Epes Sargent, in his work, “The Scientific Basis of Spiritualism,”
referring to clairvoyance, says: “As far as I have admitted it as part of
a scientific basis (demonstrating man’s spiritual nature), it is the
exercise of the supersensual faculty of penetrating opaque and
dense matter as if by the faculty of sight. But it does more. It detects
our unuttered, undeveloped thoughts; it goes back along the past,
and describes what is hidden; nay, the proofs are overwhelming that
it may pierce the future, and predict coming events from the
shadows they cast before.
“What is it that sees without the physical eyes, and without the
assistance of light? What is normal sight? It is not the vibrating ether
—it is not the external eye—that sees. It is the soul using the eye as
an instrument, and light as a condition. Prove once that sight can
exist without the use of light, sensation, or any physical organ of
vision, and you prove an abnormal, supersensual, spiritual faculty—a
proof which puts an end to the theory of materialism, and which,
through its affinity with analogous or corresponding facts, justifies its
introduction as part of a scientific basis for the spiritual theory.”
J. F. Deleuze was profoundly convinced of the existence of this
faculty. He claimed that the power of seeing at a distance, prevision,
and the transference of thought without the aid of external signs,
were in themselves sufficient proofs of the existence of spirituality of
soul.
Except in a very few instances, little or no pains are taken to
cultivate the spiritual nature of man. Civilised man of to-day is but
rising out of the age of brute force of yesterday, and he is still
circumscribed by love of earthly power and position. He is an
acquisitive rather than a spiritual being. Being dominated by the
senses, he will naturally seek and appreciate that which gratifies his
senses most. He has little time or patience for anything which does
not contribute pleasure to his sensuous nature. He would give time
to the investigation of the soul side of life if it brought gold, the
means of enjoyment, and gratified his acquisitiveness and love of
power. Probably the majority give the subject no attention at all. If the
spiritual side of our natures were as fully cultivated as those
elements which bring us bread and butter and praise of men in the
market-place, there is no doubt, no manner of doubt whatever, but
the most of us would occupy a nobler and more spiritually elevated
plane in life; and were adequate means taken, I doubt not but this
faculty of clairvoyance would become more generally known and
cultivated. Even to the selfish, worldly and non-spiritual man,
clairvoyance is not without its practical side and utility, such, for
instance, as supplying Chicago with water.
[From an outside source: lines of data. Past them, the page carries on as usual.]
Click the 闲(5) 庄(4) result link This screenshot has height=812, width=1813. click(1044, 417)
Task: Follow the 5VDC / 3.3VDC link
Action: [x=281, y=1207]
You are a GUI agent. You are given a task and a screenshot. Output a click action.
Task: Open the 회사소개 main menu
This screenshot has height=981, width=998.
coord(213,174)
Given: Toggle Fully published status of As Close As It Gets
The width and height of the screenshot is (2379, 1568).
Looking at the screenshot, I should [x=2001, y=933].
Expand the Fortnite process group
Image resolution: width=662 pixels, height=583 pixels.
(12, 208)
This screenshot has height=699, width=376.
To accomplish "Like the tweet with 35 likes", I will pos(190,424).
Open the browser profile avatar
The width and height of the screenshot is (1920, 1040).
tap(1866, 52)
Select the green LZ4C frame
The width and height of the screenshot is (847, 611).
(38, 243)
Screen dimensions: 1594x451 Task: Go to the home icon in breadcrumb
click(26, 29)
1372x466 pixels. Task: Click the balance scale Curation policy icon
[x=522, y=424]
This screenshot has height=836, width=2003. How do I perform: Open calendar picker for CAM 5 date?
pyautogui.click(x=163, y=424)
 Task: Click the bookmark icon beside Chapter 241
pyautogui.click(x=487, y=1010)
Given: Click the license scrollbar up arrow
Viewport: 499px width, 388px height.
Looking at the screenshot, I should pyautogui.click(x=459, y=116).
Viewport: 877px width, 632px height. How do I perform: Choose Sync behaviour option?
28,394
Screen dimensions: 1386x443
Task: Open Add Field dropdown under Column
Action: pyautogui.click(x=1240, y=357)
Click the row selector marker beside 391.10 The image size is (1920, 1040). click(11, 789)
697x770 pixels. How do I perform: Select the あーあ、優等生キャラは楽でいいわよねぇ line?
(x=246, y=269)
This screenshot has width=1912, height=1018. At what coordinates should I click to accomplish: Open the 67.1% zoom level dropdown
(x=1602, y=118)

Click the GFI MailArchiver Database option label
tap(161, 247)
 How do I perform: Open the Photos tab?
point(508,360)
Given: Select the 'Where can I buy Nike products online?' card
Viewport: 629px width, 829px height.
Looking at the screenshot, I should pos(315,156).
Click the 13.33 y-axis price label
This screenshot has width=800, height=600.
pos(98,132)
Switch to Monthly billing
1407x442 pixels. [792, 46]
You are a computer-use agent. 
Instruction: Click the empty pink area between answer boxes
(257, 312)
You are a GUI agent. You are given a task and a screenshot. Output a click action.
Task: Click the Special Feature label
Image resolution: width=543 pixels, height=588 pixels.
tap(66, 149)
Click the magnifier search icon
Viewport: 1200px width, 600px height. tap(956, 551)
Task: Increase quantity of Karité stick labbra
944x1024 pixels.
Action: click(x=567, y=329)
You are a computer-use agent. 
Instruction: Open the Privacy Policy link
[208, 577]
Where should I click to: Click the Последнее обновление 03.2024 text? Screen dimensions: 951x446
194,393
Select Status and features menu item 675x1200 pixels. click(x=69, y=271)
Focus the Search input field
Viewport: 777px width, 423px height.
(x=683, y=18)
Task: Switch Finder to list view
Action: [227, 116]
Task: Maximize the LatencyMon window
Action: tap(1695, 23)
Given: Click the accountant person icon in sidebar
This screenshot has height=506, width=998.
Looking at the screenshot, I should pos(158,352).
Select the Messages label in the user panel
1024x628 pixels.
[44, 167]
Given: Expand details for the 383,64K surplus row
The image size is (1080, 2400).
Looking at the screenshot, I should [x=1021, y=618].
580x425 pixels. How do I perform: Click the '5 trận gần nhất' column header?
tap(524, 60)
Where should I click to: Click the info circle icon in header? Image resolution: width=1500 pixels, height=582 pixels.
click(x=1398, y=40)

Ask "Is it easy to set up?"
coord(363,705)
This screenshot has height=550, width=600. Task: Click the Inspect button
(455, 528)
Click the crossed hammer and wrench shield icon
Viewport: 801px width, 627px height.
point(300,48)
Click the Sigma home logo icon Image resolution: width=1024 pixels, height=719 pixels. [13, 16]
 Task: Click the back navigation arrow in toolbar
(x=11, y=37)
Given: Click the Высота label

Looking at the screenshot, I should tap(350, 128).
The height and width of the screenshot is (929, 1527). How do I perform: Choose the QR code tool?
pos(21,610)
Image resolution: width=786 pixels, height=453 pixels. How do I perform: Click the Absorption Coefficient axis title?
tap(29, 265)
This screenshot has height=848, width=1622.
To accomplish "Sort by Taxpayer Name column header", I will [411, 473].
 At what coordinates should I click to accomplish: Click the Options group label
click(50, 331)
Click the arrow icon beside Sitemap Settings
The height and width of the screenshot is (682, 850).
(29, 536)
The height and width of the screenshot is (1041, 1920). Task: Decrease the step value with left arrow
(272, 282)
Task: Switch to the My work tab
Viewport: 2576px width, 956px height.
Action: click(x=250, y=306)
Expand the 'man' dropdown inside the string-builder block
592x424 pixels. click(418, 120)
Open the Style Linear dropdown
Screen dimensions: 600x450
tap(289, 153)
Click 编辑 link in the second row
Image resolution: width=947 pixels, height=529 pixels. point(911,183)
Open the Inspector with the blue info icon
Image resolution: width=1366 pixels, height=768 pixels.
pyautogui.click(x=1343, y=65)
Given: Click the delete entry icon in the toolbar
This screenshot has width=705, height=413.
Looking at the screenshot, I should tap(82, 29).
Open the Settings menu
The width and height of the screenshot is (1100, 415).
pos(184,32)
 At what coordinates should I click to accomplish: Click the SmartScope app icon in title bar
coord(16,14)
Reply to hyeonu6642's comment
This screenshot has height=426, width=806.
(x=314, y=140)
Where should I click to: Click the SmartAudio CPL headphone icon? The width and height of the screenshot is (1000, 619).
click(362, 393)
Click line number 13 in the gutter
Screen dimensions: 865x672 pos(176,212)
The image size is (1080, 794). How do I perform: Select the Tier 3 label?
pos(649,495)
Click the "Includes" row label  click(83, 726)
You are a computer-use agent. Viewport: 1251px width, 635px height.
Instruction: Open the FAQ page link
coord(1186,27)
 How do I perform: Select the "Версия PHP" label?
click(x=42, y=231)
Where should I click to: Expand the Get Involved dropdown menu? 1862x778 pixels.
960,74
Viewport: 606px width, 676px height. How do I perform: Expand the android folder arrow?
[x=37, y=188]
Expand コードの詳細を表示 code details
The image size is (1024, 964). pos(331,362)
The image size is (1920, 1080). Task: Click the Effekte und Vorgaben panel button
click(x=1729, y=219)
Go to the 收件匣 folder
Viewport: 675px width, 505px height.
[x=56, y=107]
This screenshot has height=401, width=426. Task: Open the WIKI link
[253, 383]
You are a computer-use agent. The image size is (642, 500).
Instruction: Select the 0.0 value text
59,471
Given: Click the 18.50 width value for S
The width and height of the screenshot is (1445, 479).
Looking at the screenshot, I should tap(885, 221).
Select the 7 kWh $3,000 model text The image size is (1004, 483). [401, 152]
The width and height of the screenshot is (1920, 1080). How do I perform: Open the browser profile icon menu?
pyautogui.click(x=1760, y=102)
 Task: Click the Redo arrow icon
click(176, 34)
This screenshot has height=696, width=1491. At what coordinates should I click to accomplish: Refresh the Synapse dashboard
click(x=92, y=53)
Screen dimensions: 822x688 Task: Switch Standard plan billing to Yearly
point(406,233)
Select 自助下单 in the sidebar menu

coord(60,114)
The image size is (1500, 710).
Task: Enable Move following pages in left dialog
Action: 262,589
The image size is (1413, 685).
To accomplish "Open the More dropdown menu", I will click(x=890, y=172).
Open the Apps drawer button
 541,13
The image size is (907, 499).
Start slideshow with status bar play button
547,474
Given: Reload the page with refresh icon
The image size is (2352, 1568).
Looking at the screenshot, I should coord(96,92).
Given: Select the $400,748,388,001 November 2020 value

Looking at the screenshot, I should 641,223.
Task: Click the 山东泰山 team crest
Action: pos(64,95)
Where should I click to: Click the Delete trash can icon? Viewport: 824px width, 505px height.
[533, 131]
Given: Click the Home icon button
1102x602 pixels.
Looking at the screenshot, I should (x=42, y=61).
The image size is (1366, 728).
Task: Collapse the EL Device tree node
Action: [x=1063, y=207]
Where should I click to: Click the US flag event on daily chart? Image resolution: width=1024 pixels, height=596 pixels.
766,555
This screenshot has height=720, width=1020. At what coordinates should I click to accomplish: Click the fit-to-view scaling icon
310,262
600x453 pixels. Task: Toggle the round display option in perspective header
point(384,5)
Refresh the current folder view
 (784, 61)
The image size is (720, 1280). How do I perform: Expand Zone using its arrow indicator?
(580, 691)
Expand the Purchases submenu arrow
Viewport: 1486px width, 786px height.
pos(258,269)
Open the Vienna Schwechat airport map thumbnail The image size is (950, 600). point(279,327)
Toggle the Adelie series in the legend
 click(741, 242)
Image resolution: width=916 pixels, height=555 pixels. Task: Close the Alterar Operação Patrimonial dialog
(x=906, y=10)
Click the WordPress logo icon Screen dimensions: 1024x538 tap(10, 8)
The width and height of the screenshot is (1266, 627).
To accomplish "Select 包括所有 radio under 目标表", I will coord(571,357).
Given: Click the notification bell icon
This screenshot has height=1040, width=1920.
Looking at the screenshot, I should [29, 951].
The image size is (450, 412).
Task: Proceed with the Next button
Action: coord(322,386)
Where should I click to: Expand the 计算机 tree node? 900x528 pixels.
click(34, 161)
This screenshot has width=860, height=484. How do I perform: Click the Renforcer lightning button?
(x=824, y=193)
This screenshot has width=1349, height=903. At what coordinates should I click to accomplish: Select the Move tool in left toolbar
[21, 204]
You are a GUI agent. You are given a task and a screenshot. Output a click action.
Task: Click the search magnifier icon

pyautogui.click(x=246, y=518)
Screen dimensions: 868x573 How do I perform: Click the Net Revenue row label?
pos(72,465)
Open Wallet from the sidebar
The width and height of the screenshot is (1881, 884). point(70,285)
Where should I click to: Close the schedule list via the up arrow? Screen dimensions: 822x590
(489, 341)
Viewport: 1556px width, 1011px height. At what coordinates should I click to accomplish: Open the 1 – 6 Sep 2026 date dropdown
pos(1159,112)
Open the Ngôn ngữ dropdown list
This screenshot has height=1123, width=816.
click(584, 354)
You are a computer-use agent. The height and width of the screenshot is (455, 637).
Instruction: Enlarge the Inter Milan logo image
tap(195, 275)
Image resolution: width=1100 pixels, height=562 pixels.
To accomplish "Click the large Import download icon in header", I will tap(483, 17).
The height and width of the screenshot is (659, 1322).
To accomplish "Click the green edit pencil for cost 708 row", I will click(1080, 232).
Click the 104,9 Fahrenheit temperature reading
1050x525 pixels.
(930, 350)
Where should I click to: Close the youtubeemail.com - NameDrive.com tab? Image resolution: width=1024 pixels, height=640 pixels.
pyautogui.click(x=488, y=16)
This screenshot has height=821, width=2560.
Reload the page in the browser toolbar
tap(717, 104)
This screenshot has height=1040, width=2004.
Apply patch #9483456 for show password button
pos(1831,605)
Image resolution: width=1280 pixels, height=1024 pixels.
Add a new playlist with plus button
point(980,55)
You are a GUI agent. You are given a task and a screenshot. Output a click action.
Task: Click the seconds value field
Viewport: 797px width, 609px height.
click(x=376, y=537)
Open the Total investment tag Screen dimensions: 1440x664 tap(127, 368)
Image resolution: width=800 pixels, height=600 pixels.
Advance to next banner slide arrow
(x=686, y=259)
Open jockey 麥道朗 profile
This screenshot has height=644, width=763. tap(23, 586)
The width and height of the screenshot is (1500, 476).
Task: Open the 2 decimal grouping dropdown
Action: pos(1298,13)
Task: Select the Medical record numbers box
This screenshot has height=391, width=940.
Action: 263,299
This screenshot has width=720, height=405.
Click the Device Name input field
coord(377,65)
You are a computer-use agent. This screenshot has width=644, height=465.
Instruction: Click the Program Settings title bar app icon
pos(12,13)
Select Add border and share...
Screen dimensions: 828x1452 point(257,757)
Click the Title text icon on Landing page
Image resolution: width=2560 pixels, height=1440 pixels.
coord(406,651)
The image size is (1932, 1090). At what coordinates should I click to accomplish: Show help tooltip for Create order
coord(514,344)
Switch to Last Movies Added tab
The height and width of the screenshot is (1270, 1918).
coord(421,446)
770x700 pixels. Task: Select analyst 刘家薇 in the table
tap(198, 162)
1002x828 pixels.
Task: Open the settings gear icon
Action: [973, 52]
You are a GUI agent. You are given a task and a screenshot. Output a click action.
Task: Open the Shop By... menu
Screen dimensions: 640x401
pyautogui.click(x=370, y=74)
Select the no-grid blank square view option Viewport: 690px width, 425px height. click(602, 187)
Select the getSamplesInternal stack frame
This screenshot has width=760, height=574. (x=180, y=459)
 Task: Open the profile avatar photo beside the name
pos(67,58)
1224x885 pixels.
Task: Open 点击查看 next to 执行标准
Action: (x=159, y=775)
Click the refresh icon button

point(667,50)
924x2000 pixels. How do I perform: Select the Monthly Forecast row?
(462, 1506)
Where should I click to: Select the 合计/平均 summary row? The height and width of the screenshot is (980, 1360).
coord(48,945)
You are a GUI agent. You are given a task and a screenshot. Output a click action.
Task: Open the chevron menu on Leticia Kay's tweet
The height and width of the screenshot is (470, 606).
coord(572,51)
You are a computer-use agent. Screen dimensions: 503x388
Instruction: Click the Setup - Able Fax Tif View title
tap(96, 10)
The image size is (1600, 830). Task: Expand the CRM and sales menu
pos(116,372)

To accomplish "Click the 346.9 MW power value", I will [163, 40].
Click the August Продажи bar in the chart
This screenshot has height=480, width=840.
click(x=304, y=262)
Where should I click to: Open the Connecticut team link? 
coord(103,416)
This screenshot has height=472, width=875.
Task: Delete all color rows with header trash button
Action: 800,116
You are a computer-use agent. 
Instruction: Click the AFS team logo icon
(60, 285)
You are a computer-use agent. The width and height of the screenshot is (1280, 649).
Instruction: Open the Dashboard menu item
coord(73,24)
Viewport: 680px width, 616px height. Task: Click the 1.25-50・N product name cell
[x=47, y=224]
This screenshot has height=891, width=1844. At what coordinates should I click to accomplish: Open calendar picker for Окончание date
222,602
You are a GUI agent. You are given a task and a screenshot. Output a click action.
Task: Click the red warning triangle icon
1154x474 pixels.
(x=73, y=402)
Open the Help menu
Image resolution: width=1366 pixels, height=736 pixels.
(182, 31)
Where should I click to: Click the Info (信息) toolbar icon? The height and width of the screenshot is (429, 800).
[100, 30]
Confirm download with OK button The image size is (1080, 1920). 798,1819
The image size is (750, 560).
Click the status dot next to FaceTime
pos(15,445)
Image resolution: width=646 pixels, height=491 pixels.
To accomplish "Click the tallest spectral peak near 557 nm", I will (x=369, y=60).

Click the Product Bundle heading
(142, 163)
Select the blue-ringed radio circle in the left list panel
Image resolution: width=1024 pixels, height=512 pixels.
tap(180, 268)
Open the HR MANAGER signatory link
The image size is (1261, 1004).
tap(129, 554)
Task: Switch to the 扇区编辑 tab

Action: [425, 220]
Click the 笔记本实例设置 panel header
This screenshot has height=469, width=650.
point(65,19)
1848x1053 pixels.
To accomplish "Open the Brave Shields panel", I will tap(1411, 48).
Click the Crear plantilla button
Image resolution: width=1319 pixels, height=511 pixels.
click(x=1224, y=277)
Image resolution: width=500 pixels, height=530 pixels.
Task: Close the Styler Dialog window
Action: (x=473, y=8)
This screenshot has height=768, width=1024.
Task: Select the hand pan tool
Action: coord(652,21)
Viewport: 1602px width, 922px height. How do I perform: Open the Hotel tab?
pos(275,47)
To the spiritually minded,
clairvoyance and all psychic gifts are appreciated, less for what they
will bring, than for the testimony they present of man’s spiritual
origin, transcendental powers and probable continuity of life beyond
this mortal vale.
CHAPTER III.
Clairvoyance Illustrated.
Clairvoyance may be briefly classified as far and near, direct and
indirect, objective and subjective. I propose to give a few well-
authenticated cases to illustrate these phases in this chapter.